Témoignage de Pauline, professeure de yoga : « le fantasme de la prof de yoga dans l’inconscient collectif ».
À propos de Pauline Maglione
Pauline est professeure de yoga, formée en Ashtanga.
Elle enseigne avec cœur, avec une conscience fine du corps et de l’espace intérieur.
À travers ses partages, elle invite à retrouver un yoga authentique, libéré des stéréotypes, ancré dans le respect et la transmission sincère.
Le fantasme de la prof de yoga : quand le regard des autres devient une charge
Je ne m’étais pas préparée à ça
En devenant professeure de yoga, je savais que j’allais devoir m’adapter à un rythme changeant : les pauses déjeuner écourtées, les imprévus, l’instabilité parfois.
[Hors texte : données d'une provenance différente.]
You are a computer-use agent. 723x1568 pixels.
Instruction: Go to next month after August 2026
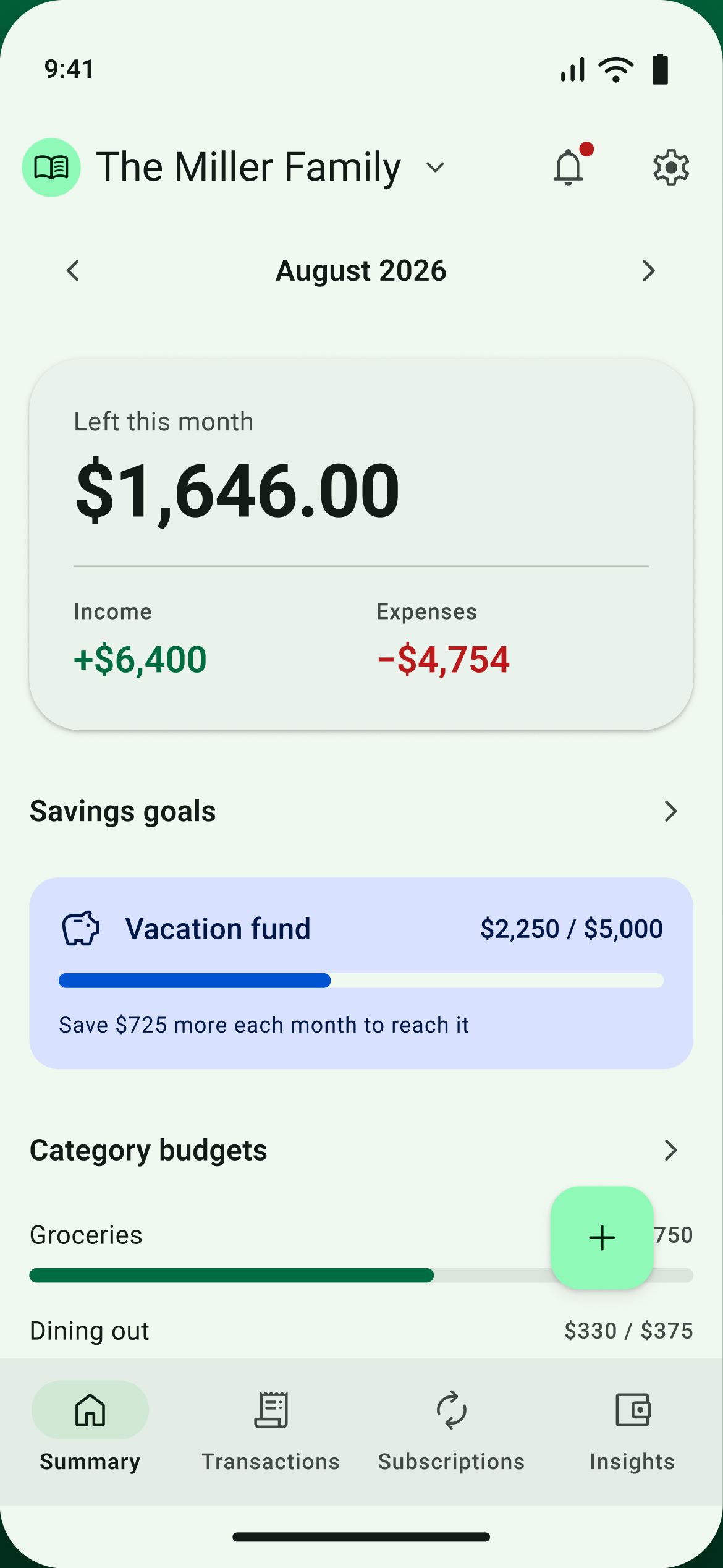pos(649,271)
C’est même ce qui m’attirait. Mais il y a une chose à laquelle je ne m’étais pas préparée :
le fantasme collectif qui entoure la figure de la prof de yoga.
Et ça, je crois qu’on n’est jamais vraiment prête.
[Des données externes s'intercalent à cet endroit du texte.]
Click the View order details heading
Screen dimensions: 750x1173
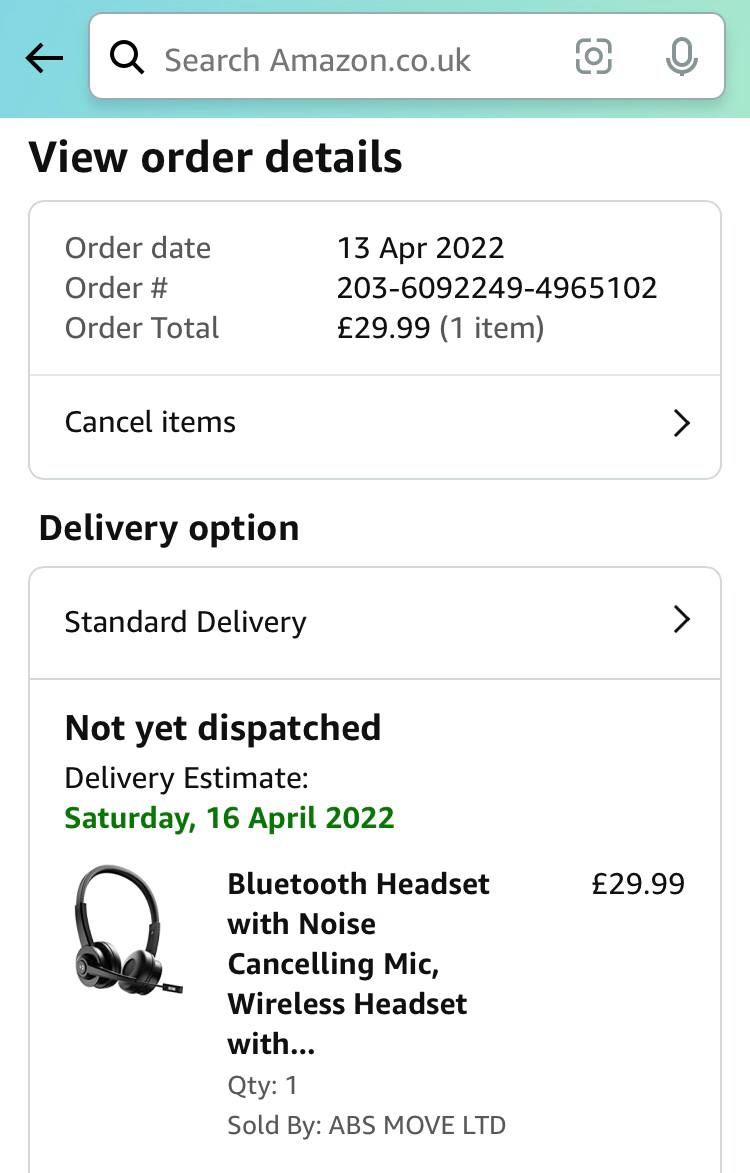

Au début, je ne comprenais pas les sourires en coin quand je parlais de mon métier. Puis les années ont passé. J’ai vu Instagram évoluer : moins de vêtements, plus de filtres, moins de yoga… et plus de vide.
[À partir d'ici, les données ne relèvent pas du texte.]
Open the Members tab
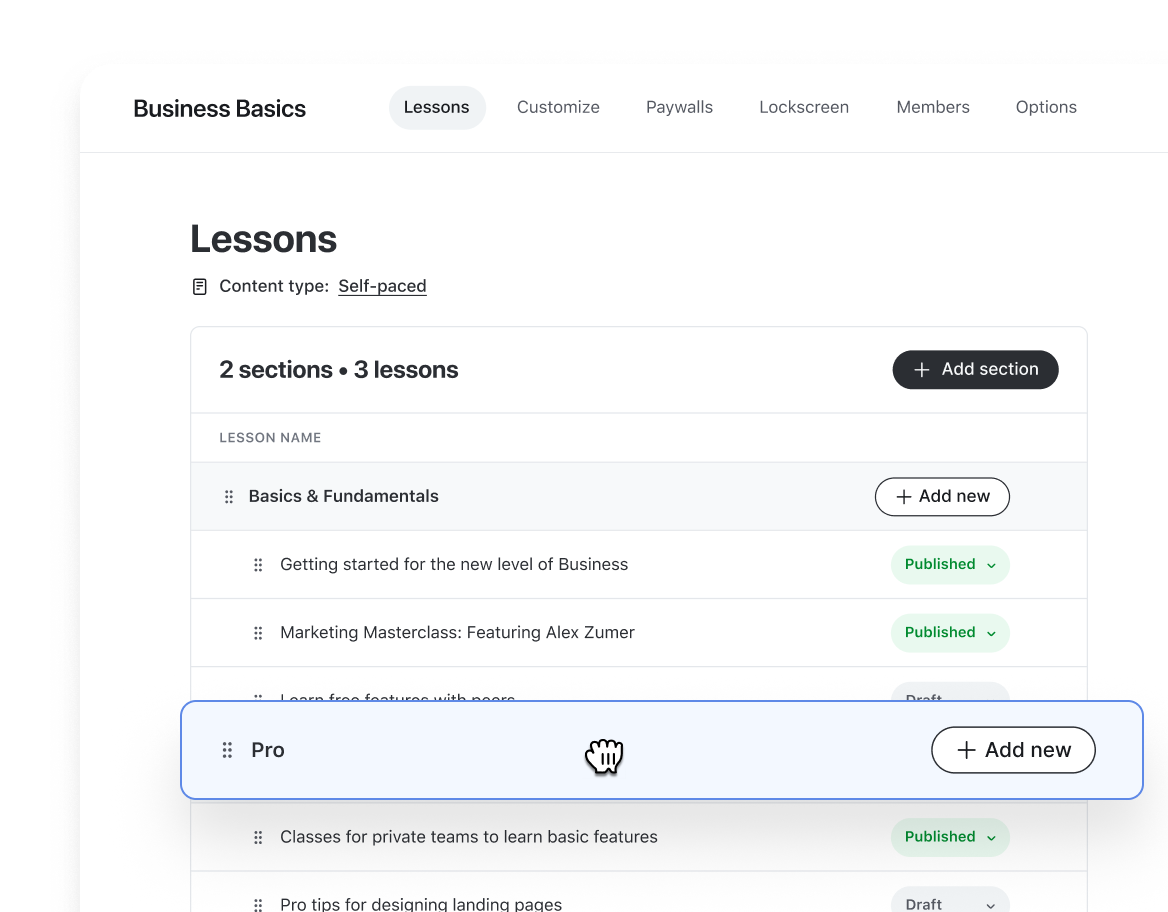 point(932,107)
En parallèle, j’ai commencé à recevoir des messages de drague maladroite ou insistante, parfois dissimulée sous prétexte de yoga. Je me suis remise en question : Est-ce que je renvoie un message ambigu ? Est-ce que j’ai mal communiqué ? Et pourtant… non. Rien dans ma communication ne suggère autre chose que du yoga.
La ligne rouge
Un jour, l’un de ces hommes débarque à un de mes cours. Son regard est pesant, déplacé. Je me sens en insécurité. Je demande à ne pas rester seule après le cours. Je le bloque, mais il retrouve mon numéro, et tente à nouveau de s’inscrire. Cette fois, c’est mon compagnon – directeur de la salle – qui répondra pour moi. Fort heureusement, ça s’arrête là.
Puis vient ce dimanche soir. Je suis chez moi, avec mes enfants. Un message WhatsApp. Un numéro inconnu. Une photo non désirée, explicite. Je suis choquée, déstabilisée, envahie. Je n’ai rien demandé. Je suis dans mon salon. Et je reçois ça.
Le lendemain, je porte plainte. J’ai 41 ans, et une certaine docilité. Mais je pense à une jeune prof qui débute, à son innocence, à sa vulnérabilité. D’où ce témoignage qui vise à alerter les jeunes femmes qui ne sont pas préparées à cela.
Pourquoi ça nous arrive à nous, enseignantes de yoga ?
Pourquoi ces messages ? Pourquoi ces intrusions ? Je suis prof de yoga, pas influenceuse, pas modèle photo, pas dans la séduction. Jamais, dans mes précédentes activités pourtant en lien avec le public, je n’ai vécu ça.
Alors j’ai commencé à observer, à analyser ce que devenait notre métier. Un métier tourné vers l’humain, mais encore très peu encadré (pour rappel il n’y a ni fédération, ni certification ni reconnaissance par l’état). Une profession en plein développement, boostée par une certaine visibilité… parfois à double tranchant.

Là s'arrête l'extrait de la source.